Set out exactly every line of the entries below, starting at the line that holds "You are a computer-use" and stopping after the line that holds "Click the duration counter showing 0.008s".

- _Provided data_:
*** Block opens ***

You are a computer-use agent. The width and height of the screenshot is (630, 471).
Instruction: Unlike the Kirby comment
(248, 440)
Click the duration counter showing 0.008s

*** Block closes ***
*** Block opens ***

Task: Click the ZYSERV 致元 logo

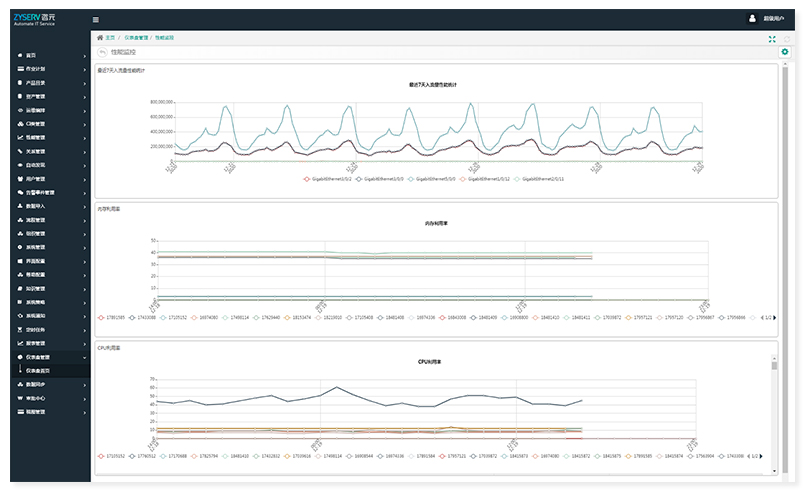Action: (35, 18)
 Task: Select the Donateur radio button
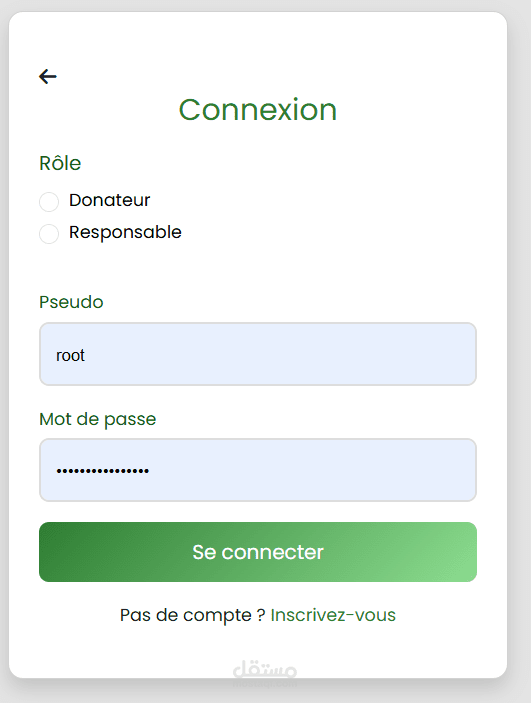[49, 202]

*** Block closes ***

- _Exercise solution_:
You are a computer-use agent. The width and height of the screenshot is (630, 471).
Instruction: Unlike the Kirby comment
(248, 440)
Click the duration counter showing 0.008s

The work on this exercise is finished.